Mécontentement des agriculteurs

Du côté des agriculteurs, ceux qui n'ont pas pris le virage du bio ne cachent pas leur colère. «La décision du maire a été prise sans concertation », juge ainsi Dominique Hamon, éleveur bovin depuis 1981. «C'est comme si on vous enlevait votre ordinateur et qu'on vous disait d'aller téléphoner à la cabine à 15 kilomètres», ironise-t-il. 

«J'ai 35 hectares de maïs pour nourrir mes bêtes. On est obligé de traiter pour éviter les mauvaises herbes. Je sais que ça pollue mais en 40 ans, on a drôlement changé nos façons de travailler et on n'est plus des apprentis sorciers», plaide-t-il.

En France, plus d'une dizaine de maires ont pris depuis deux ans des arrêtés contre l’usage de pesticides.
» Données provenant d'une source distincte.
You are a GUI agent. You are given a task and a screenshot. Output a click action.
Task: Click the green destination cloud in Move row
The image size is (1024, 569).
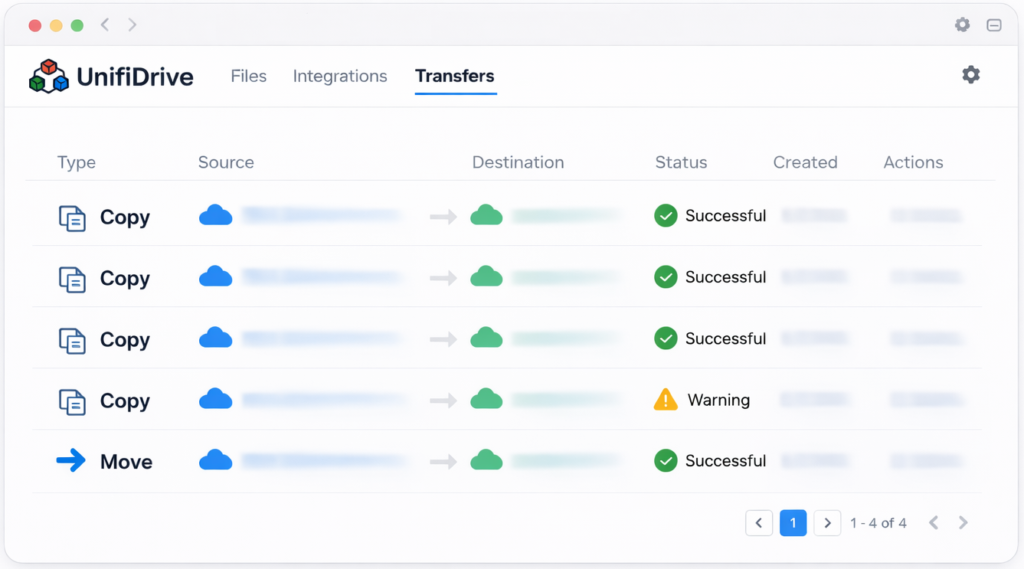[x=486, y=460]
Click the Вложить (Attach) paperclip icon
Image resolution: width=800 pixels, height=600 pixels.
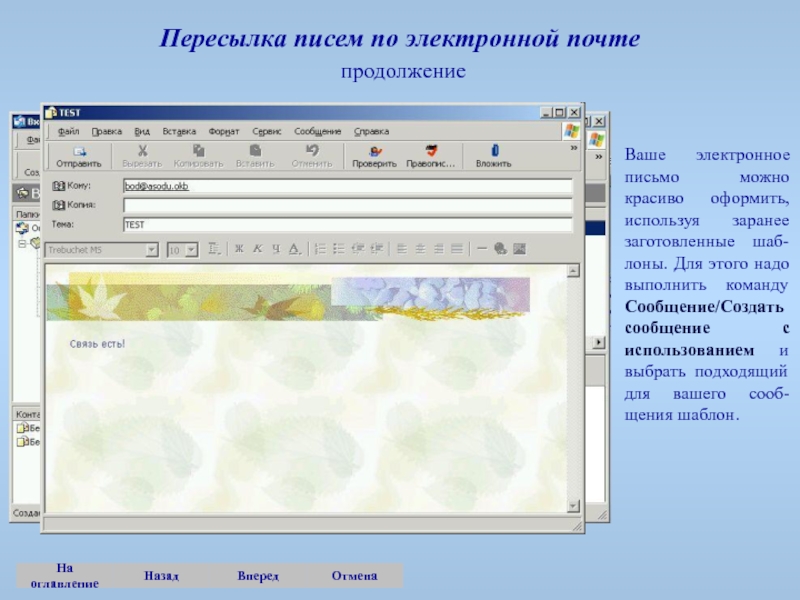click(493, 155)
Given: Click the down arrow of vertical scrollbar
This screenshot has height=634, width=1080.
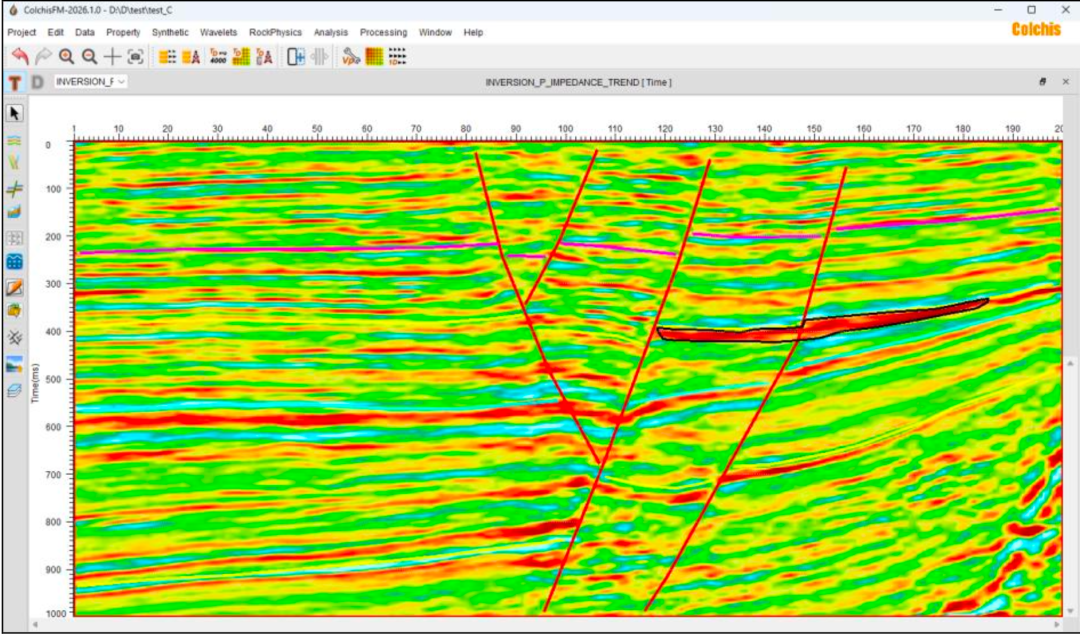Looking at the screenshot, I should tap(1069, 610).
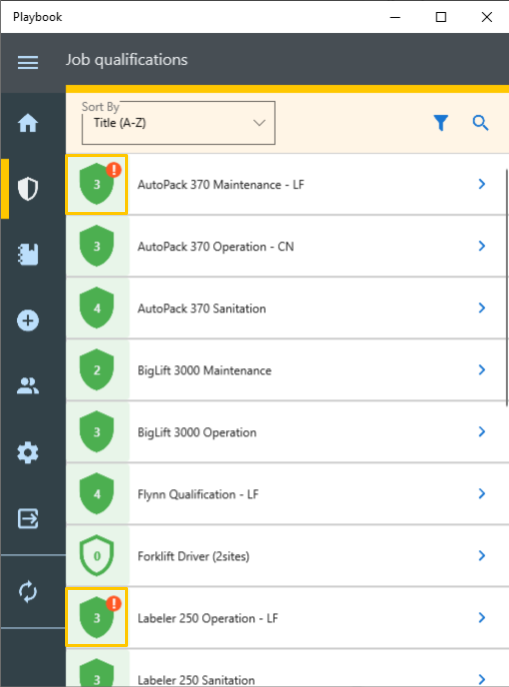Open the filter funnel icon
This screenshot has height=687, width=509.
[441, 123]
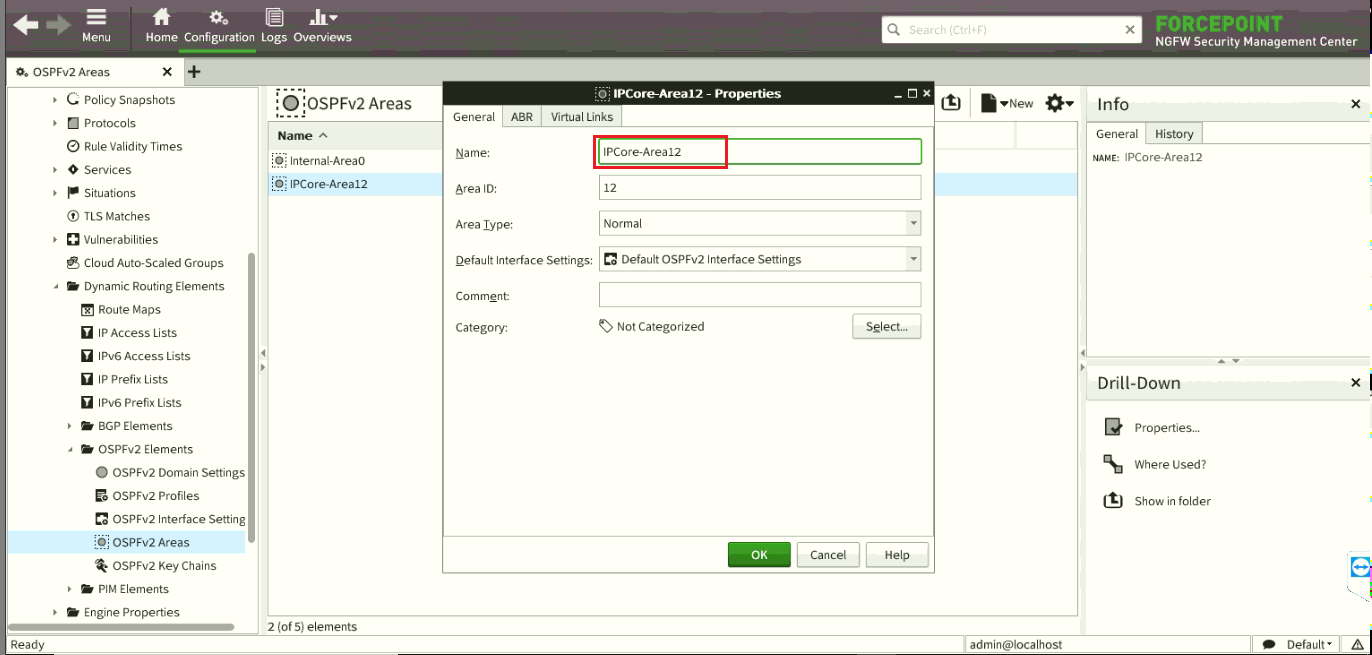The height and width of the screenshot is (655, 1372).
Task: Switch to the ABR tab
Action: click(x=522, y=117)
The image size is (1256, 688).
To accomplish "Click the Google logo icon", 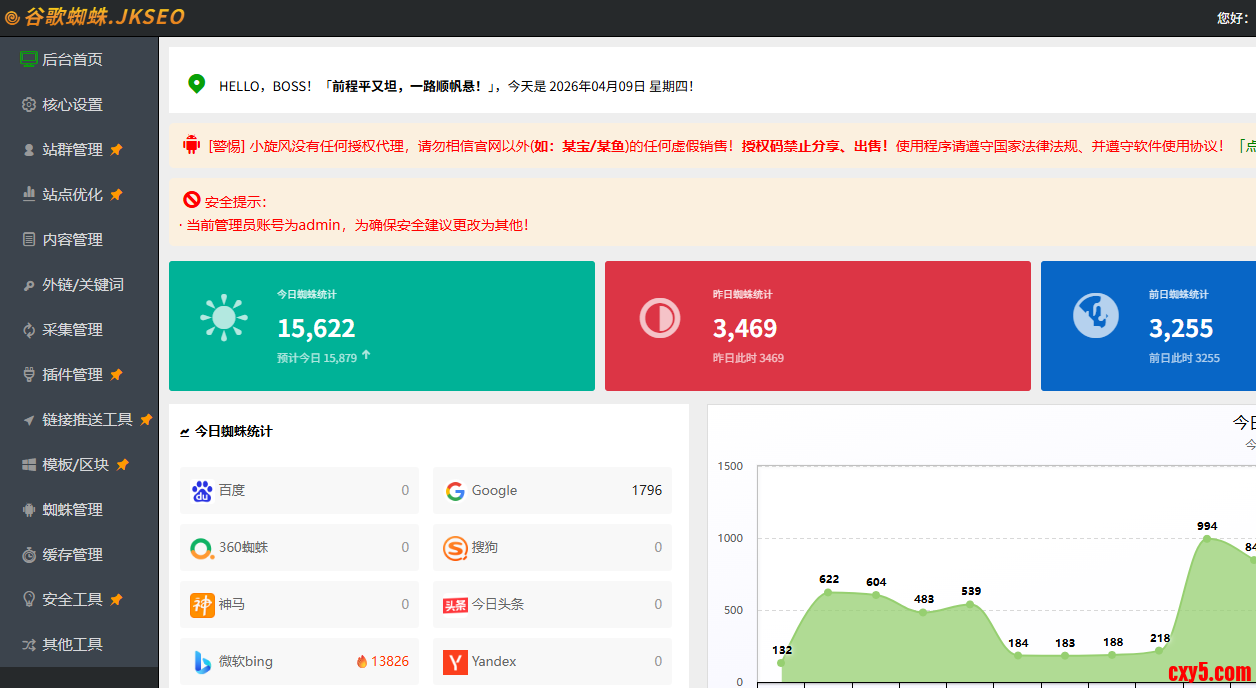I will (455, 491).
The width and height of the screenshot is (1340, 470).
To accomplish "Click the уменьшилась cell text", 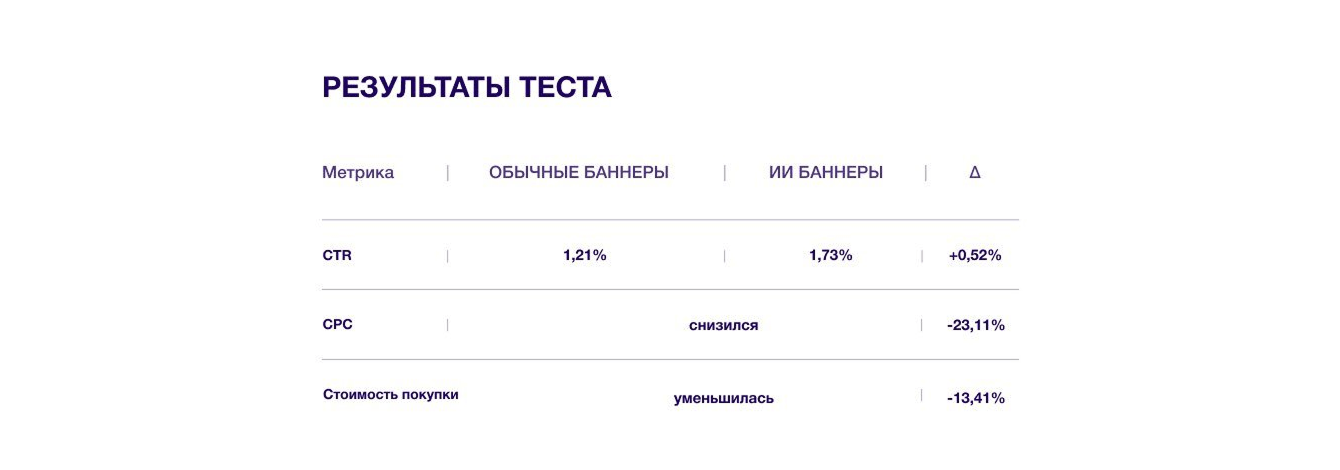I will (723, 398).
Dans un courrier demandant l'annulation en référé de celui de Langouët, le préfet d'Ille-et-Vilaine mentionne que le tribunal administratif de Lyon a déjà annulé en 2012 un arrêté semblable, estimant le maire incompétent pour statuer dans un domaine dévolu à l’Etat.

Pour le préfet «aucune péril imminent»

Il juge également qu'il n'existe «aucun péril imminent» à Langouët, rappelant que les produits chimiques utilisés disposent d'une autorisation de mise sur le marché et que l'Agence nationale de sécurité sanitaire (Anses) est seule fondée à agir en cas d'éléments scientifiques nouveaux, comme la présence de nanoparticules dans ces produits ou l'existence de perturbateurs endocriniens, arguments invoqués par le maire.

De son côté, Daniel Cueff, soutenu par un collectif d'une vingtaine d'associations écologistes, entend démontrer sa compétence et a produit en réponse un mémoire de «plusieurs dizaines de pages» et fait valoir une «carence de l’Etat».

«Il n'existe pas de réglementation en France sur la concentration des pesticides dans l'air ni de zone tampon entre les champs traités et les habitations alors que l'Organisation mondiale de la Santé a classé en 2015 le glyphosate comme cancérigène probable», soutient-il.

Il se réfère aussi à un arrêté du Conseil d’Etat qui a partiellement annulé un arrêté réglementant l'utilisation des pesticides au motif qu'il ne protégeait pas suffisamment la santé des riverains.